Voices

Trouble with a capital “T”

By the

January 25, 2001


“So, are you bored yet?”

I stared out the sliding-glass door towards the snow and blustery winds outside that had defined my current, housebound stay in Muscatine (pop. 20,000) and plumbed my brain for a diplomatic answer to my uncle’s rather baiting question.

“No, of course not!” I answered cheerily. “Plenty to keep me busy here.” Liar.

“Well, you should be.” He knew the cold, hard truth of the situation.
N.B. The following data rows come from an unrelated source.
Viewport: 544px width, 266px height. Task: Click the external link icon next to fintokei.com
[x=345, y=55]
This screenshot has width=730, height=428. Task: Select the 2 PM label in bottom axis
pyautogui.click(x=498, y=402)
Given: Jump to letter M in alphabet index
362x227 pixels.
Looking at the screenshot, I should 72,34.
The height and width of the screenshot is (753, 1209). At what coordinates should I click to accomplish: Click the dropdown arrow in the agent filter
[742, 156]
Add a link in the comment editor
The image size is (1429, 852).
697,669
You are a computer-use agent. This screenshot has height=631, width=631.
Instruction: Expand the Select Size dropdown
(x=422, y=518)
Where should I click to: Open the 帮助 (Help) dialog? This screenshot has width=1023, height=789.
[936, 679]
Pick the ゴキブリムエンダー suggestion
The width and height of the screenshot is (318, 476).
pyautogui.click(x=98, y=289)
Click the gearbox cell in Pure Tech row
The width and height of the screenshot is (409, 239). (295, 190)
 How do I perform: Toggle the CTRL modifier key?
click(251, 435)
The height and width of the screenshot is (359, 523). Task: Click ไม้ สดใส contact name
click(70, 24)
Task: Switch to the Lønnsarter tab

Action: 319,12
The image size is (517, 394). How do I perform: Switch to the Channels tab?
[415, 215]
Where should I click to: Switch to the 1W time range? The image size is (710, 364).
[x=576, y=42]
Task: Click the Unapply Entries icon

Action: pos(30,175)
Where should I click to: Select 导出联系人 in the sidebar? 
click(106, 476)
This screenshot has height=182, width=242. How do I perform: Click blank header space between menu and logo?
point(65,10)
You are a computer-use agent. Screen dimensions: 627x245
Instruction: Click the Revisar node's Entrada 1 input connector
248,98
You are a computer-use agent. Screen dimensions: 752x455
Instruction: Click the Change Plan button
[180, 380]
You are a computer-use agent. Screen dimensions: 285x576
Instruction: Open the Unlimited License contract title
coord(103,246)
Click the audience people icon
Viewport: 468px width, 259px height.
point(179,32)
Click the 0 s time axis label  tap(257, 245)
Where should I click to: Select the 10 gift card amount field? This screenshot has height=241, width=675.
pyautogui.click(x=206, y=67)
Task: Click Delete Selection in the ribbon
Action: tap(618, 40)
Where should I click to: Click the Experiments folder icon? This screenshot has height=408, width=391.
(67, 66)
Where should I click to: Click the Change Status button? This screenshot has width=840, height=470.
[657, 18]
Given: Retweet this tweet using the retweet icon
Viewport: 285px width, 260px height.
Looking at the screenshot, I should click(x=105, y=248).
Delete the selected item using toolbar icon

Not to give my uncle too much credit, but he understood the one basic, unavoidable truth of life in Muscatine, Iowa. By Washingtonian standards, it’s boring; maybe it’s not so much boring, perhaps, but excruciatingly slow. Plodding seems an accurate description for the general pace of the events unfolding around me. But then, the snowy blanket smothering the streets, houses and people of Muscatine might have contributed to the widespread malaise. It’s sort of like a city-wide seasonal depression, or so I hoped.

But I knew better.

Having made many a pilgrimage to my ancestral home in Mason City, Iowa, I considered myself decently schooled in the ways of small-town life. And, to my surprise, I never found it totally unappealing. I’m not alone in this opinion; a travel feature in the New York Times counted Mason City as one of the “hot spots” of the Midwest, duly noting that the smallish city boasts not only a celebrity (Meredith Willson, writer of The Music Man) and a famous event (the plane crash that killed Buddy Holly, J.P. “Big Bopper” Richardson and Ritchie Valens happened just outside Mason City in 1959), but also some rather interesting architecture à la Frank Lloyd Wright and other Prairie School architects. Remember the picturesque River City that Marian and Harold fell in love in (cue the music: “There were bells in the hills…”). That’s a loose, very loose, visual interpretation of Mason City. And no one there is about to let you forget it.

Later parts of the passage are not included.